Trois hommes, de générations différentes, chassés de chez eux par les islamistes, qui nous disent qu’avoir 20 ans en Algérie, c’est faire, peu importe la date à laquelle on les vit, l’expérience stoïque de la guerre, de la pauvreté, de la souffrance. Il y a, dans ces récits d’hommes confrontés à la rudesse de leur pays, brûlant rageusement leurs cigarettes dans la nuit, une dureté, une humanité, une émotion qui, cadrées à corps perdu dans une ville comme abandonnée, nous font signe fraternellement. Jacques Mandelbaum

Documentaire algérien de Djamel Kerkar (1 h 41).

MATISSE ET HUPPERT SOUS PAVILLON CORÉEN : « La Caméra de Claire », de Hong Sang-soo

LA CAMÉRA DE CLAIRE Bande Annonce (Isabelle Huppert - Cannes 2017)
Durée : 02:36

Pendant le Festival de Cannes, sous le pavillon sud-coréen, Manhee, une jeune employée, est licenciée sans ménagement par sa patronne, Nam, d’âge mûr. Ce geste arbitraire révèle une jalousie qui ne dit pas son nom, puisque les deux femmes aiment ou ont aimé le même homme, un réalisateur alcoolique et débonnaire, venu présenter son dernier film. Claire (Isabelle Huppert), une Française en goguette, rencontre les trois membres de ce trio disloqué et les prend tour à tour en photographie. Ses images circulant de l’un à l’autre permettent aux Coréens de se reconsidérer mutuellement et de faire évoluer leur relation à distance.
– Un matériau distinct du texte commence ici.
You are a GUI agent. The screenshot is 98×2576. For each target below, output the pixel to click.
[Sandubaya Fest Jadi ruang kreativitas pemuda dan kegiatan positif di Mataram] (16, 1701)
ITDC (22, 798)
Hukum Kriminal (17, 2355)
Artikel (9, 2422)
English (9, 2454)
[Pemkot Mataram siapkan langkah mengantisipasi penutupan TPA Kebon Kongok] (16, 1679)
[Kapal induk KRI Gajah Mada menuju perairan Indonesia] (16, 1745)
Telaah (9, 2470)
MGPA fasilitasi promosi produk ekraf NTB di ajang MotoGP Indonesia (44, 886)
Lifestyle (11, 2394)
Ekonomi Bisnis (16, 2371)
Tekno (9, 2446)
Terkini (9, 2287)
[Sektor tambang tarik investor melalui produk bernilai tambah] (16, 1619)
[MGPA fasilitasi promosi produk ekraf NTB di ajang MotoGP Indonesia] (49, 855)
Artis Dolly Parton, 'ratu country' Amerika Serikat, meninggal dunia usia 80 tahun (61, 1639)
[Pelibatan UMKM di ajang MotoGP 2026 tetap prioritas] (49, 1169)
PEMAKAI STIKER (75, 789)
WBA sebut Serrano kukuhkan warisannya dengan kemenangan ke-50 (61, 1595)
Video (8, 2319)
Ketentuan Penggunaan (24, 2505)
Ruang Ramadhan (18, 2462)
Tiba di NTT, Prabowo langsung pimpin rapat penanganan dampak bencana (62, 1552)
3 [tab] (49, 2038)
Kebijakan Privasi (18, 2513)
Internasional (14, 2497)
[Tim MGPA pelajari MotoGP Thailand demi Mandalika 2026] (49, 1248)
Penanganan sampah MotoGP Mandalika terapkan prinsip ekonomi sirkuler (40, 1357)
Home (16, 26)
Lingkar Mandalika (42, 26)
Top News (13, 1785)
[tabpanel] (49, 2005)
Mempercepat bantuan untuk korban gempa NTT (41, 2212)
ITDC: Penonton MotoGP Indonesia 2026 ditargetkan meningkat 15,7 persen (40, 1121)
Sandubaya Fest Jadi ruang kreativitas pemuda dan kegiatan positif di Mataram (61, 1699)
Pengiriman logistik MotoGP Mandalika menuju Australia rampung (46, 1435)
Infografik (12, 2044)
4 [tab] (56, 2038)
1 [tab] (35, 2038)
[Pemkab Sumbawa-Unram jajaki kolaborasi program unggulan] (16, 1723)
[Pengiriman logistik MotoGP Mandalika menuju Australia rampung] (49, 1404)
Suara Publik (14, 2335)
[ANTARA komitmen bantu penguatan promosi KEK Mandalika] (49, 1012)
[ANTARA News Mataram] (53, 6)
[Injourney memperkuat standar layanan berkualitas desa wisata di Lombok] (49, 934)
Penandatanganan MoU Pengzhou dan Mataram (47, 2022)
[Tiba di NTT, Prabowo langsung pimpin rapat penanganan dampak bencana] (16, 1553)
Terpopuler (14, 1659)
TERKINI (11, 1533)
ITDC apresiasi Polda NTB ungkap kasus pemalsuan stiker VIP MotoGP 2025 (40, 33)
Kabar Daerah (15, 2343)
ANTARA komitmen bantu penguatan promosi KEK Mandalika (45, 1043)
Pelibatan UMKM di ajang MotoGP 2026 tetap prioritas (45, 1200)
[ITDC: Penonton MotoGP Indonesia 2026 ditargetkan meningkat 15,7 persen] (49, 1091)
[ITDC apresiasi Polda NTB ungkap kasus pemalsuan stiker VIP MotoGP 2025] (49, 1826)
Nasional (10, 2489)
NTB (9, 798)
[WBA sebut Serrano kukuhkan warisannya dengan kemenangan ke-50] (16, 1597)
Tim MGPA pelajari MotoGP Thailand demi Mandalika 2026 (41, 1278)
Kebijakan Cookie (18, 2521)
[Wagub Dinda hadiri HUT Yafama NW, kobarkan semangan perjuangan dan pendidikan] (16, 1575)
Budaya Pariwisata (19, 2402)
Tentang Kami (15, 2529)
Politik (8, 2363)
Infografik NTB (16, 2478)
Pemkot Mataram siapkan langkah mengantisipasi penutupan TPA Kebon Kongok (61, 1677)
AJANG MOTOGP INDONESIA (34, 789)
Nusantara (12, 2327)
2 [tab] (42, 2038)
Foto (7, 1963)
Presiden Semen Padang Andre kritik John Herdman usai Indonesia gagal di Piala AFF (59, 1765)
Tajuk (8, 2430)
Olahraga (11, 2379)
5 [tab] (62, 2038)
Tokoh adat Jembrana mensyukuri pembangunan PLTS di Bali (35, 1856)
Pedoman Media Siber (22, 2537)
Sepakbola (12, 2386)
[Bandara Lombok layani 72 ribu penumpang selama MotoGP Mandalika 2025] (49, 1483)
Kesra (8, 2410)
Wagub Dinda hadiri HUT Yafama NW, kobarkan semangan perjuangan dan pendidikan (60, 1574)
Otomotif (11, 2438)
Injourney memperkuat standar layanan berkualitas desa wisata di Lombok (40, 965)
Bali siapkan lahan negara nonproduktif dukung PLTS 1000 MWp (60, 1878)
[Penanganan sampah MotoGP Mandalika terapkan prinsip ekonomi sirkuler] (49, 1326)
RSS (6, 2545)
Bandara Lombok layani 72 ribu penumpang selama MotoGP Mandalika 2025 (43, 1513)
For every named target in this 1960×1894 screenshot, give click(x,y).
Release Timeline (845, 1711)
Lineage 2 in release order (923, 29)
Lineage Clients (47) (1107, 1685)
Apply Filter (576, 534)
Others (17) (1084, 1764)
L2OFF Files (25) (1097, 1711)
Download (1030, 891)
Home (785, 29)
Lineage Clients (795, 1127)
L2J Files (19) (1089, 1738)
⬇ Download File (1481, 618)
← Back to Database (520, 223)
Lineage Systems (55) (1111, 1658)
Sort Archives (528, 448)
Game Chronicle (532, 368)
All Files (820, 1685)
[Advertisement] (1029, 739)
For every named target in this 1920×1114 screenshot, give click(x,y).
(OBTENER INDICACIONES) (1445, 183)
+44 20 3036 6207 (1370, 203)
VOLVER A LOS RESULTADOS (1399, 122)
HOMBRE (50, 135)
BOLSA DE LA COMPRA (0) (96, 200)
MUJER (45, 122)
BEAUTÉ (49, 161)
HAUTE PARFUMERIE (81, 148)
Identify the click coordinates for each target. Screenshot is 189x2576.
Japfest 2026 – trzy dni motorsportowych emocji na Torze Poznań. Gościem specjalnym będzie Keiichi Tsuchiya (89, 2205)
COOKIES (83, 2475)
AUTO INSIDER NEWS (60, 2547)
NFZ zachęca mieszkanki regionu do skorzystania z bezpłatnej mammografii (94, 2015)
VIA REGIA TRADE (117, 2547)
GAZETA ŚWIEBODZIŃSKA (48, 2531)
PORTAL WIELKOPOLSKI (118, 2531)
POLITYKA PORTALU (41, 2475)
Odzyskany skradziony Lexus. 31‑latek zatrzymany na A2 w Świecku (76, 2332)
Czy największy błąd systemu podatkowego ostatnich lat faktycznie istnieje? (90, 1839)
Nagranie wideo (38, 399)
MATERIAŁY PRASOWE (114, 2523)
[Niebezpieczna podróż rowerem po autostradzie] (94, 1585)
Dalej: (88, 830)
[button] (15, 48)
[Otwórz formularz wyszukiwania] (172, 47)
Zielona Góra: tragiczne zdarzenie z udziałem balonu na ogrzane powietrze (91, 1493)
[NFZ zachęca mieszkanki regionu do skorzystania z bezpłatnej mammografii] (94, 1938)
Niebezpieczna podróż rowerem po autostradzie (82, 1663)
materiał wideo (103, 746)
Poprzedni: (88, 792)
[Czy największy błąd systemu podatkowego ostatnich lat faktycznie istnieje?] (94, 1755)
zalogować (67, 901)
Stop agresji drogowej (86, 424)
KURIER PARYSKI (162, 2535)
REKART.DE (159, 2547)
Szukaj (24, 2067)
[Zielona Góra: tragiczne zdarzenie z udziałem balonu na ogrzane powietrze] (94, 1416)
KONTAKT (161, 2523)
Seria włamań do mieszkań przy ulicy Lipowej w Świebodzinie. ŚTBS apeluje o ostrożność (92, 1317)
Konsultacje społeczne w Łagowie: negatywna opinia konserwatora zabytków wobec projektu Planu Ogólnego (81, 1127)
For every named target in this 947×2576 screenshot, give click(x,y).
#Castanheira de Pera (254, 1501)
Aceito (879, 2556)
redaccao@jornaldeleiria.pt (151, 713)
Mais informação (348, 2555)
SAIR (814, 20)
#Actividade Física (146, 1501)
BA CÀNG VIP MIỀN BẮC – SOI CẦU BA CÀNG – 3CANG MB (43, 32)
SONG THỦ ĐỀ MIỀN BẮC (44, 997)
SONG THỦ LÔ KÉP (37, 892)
Tournée en catimini pendant l’édition 2016 du Festival de Cannes, cette courte bande, presque inconséquente, semble la concrétisation d’une utopie : celle de filmer comme on respire, comme on pense, comme on souffre ou comme on chante. Le film se présente comme une nouvelle étude des turpitudes amoureuses, avec ses motifs habituels d’hésitation et de déshérence, familiers de l’univers intime du cinéaste. Mais son déplacement à l’étranger, sur la Côte d’Azur, lui donne une coloration nouvelle, ainsi qu’une certaine distance réflexive, qui tranche avec la noirceur et le désespoir de ses précédents films. La Caméra de Claire, illuminée par le printemps méridional, a la limpidité de trait, la clarté éclatante et les motifs papillotants d’un Matisse période niçoise. M. Ma.

Film sud-coréen et français de Hong Sang-soo. Avec Isabelle Huppert, Kim Min-hee, Chang Mi-hee, Jung Jin-young (1 h 09).